Victoire d'un équipier modèle, Stephens, au tour de France

Equipier modèle, Neil Stephens a obtenu mercredi la récompense qu’il attendait depuis le début de sa carrière en s’imposant en solitaire dans la 17e étape du Tour de France à Colmar.
L’Australien de 33 ans, qui a consacré depuis treize saisons tous ses efforts à des coureurs plus connus que lui, décroche sa première grande consécration dans la Grande boucle.
Stephens, engagé dans l’échappée victorieuse partie au km 70, forcé son destin à quatre kilomètres du but, terminant seul devant un groupe de douze poursuivants.
L’ancien coureur de la Once, passé chez Festina cette année, est le premier Australien à s’imposer dans une étape du tour depuis Phil Anderson, qui porta le maillot jaune en 1981 et 1982.
«Je suis très content. Je dédie cette victoire à ma femme et à ma petite fille», a lancé le héros du jour, qui a franchi la ligne en faisant le geste d’un bercement.
«Je cherche une victoire toute l’année et je l’obtiens dans la plus belle course du monde. C’est formidable», a-t-il ajouté.
Pour l’équipe Festina, qui remporte son troisième succès d’étape après ceux de Laurent Brochard le 14 juillet et de Richard Virenque à Courchevel, dimanche, la journée fut faste.

Ullrich toujours en jaune

L’équipe de Bruno Roussel a renforcé ses rangs en faisant signer le Suisse Alex Zülle pour une durée de trois ans. Mais l’annonce n’a guère fait plaisir à Virenque.
«Il va falloir faire avec, a déclaré le Varois. On va être obligé de gérer».
Dans une étape concédée par les leaders à leurs équipiers, Jan Ullrich a terminé avec le peloton, préservant son maillot jaune avec 6’22’’ d’avance sur son dauphin français.
Incertain après le calvaire vécu la veille, le Danois Bjarne Riis a tenu à continuer son tour, prenant le départ devant une meute de journalistes alléchés par la rumeur d’un possible abandon.
Souffrant de maux d’estomac, provoqués par des médicaments absorbés pour soigner une douleur au poignet, le tenant du titre fut l’un des derniers à signer la feuille de départ avant de passer la journée calé au sein du peloton.
Discrets étaient également les encouragements de ses fans pour une fois moins nombreux que ceux de son nouveau leader Jan Ullrich.

Aujourd’hui, les Vosges

Aujourd’hui jeudi, les derniers cols du tour de France seront escaladés au cours de cette dix-huitième étape, entre Colmar et Montbéliard.
Sur la distance de 175,5 kilomètres, le parcours franchit les sommets du sud du massif vosgien.

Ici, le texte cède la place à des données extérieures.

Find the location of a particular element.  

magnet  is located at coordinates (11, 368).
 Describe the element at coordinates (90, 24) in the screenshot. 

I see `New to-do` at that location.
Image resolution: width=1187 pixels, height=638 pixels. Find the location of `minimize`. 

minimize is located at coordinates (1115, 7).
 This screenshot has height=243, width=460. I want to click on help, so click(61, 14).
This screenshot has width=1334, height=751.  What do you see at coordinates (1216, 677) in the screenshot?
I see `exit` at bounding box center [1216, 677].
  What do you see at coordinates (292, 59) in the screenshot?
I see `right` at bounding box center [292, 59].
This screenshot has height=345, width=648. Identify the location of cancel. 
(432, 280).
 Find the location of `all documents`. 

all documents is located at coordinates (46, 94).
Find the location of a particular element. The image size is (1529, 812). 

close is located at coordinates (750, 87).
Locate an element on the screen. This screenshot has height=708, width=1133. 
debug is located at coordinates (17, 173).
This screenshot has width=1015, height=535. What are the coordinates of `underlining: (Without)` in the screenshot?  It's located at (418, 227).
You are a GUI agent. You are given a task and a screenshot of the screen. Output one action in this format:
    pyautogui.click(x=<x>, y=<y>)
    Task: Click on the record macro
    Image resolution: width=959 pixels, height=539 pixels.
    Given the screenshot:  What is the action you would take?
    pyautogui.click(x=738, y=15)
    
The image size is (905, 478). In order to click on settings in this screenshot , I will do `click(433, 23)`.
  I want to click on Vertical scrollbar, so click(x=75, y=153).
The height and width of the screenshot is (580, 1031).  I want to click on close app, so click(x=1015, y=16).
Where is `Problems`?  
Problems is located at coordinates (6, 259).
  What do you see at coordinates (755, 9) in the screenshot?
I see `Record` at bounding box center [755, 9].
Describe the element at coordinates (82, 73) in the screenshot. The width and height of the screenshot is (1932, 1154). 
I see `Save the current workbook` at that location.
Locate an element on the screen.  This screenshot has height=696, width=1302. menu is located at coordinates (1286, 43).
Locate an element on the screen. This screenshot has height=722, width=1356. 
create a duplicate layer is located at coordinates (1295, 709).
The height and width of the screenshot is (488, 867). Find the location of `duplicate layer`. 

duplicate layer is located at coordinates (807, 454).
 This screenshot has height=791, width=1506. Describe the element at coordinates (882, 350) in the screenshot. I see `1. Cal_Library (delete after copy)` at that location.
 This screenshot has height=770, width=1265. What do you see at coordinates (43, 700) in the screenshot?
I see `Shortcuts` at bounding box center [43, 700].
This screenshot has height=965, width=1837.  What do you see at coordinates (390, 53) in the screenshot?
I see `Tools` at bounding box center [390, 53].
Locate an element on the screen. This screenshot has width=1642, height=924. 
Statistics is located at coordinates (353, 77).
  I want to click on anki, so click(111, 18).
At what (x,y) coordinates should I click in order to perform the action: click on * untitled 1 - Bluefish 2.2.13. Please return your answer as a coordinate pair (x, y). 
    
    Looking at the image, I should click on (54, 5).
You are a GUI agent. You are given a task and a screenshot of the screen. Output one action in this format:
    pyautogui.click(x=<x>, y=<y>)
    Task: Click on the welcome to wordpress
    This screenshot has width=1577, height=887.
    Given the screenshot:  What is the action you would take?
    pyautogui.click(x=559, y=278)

La première ascension, la côte de Guesberschwihr (2e catégorie), est située dès le km 21, avant la montée plus longue mais moins sévère (2e cat.) du Grand Ballon (1360m, km 61,5) abordé par le versant du Markstein.
Le tour redescend vers le ravitaillement de Bitschwiller-les-Thann, puis s’attaque au col du Hundsruck (km 85), lui aussi classé en deuxième catégorie. Il reste encore à franchir le Ballon d’Alsace par le col du Langenberg (1060m, 2e cat.), situé sur le versant sud de ce sommet à 55 kilomètres de l’arrivée, avant de redescendre vers la Franche-Comté en passant à l’ouest de Belfort, par Giromagny et Héricourt sur des routes souvent sinueuses, favorables aux attaquants.
L’arrivée est jugée à Montbéliard après une ligne droite de 380 mètres en légère montée, tout près des installations des usines Peugeot et du stade Bonal fréquenté d’habitude par les joueurs du FC Sochaux, un des plus glorieux clubs du football français.
Depuis 1903, date de sa création, la Grande Boucle n’est encore jamais arrivée à Montbéliard, une ville de 33.000 habitants au cœur d’une agglomération de 117.000 habitants à la forte tradition industrielle. Le «pays de Montbéliard», longtemps comté sous férule germanique, est revenu définitivement à la France en 1793.
Classement de la 17e étape:
1. Neil Stephens (Aus/FES) les 218,50 km en 4h 54’38’’ (moyenne: 44,495 km/h)
2. Oskar Camenzind (Sui/MAP) à 00’03’’
3. Viatcheslav Ekimov (Rus/USP) à 00’03’’
4. Laurent Roux (Fra/TVM) à 00’03’’
5. Erik Dekker( P-B/RAB) à 00’03’’
6. Javier Pascual (Esp/KEL) à 00’03’’
7. Bobby Julich (USA/COF) à 00’03’’
8. Serguei Outschakov (Ukr/PLT) à 00’03’’
9. Peter Farazijn (Bel/LOT) à 00’03’’
10. Christophe Mengin (Fra/FDJ) à 00’03’’
11. Massimo Podenzana (Ita/MER) à 00’03’’
12. Georg Totschnig (Aut/TEL) à 00’05’’
13. Aitor Garmendia (Esp/ONC) à 00’06’’
14. Erik Zabel (All/TEL) à 03’58’’
15. Frédéric Moncassin (Fra/GAN) à 03’58’’
16. Mario Traversoni (Ita/MER) à 03’58’’
17. Robbie McEwen (Aus/RAB) à 03’58’’
18. Adriano Baffi (Ita/USP) à 03’58’’
19. Lauri Aus (Est/CSO) à 03’58’’
20. Nicola Loda (Ita/MAG) à 03’58’’
Classement général:
1. Jan Ullrich (All/TEL) 86h 27’46’’
2. Richard Virenque (Fra/FES) à 06’22’’
3. Marco Pantani (Ita/MER) à 10’13’’
4. Fernando Escartin (Esp/KEL) à 16’05’’
5. Abraham Olano (Esp/BAN) à 16’40’’
6. Francesco Casagrande (Ita/SAE) 17’14’’
7. Bjarne Riis (Dan/TEL) à 18’07’’
8. Jose Maria Jimenez (Esp/BAN) à 23’42’’
9. Roberto Conti (Ita/MER) à 28’20’’
10. Laurent Dufaux (Sui/FES) à 29’46’’
11. Beat Zberg (Sui/MER) à 31’39’’
12. Oskar Camenzind (Sui/MAP) à 32’38’’
13. Peter Luttenberger (Aut/RAB) à 38’16’’
14. Manuel Beltran (Esp/BAN) à 43’15’’
15. Jean-Cyril Robin (Fra/USP) à 53’26’’
16. Michael Boogerd (P-B/RAB) à 55’11’’
17. Daniele Nardello (Ita/MAP) à 56’39’’
18. Bobby Julich (USA/COF) à 59’50’’
19. Christophe Moreau (Fra/FES) à 1h 00’37’’
20. Stéphane Heulot (Fra/FDJ) à 1h 00’54’’.
(Reuter, AFP)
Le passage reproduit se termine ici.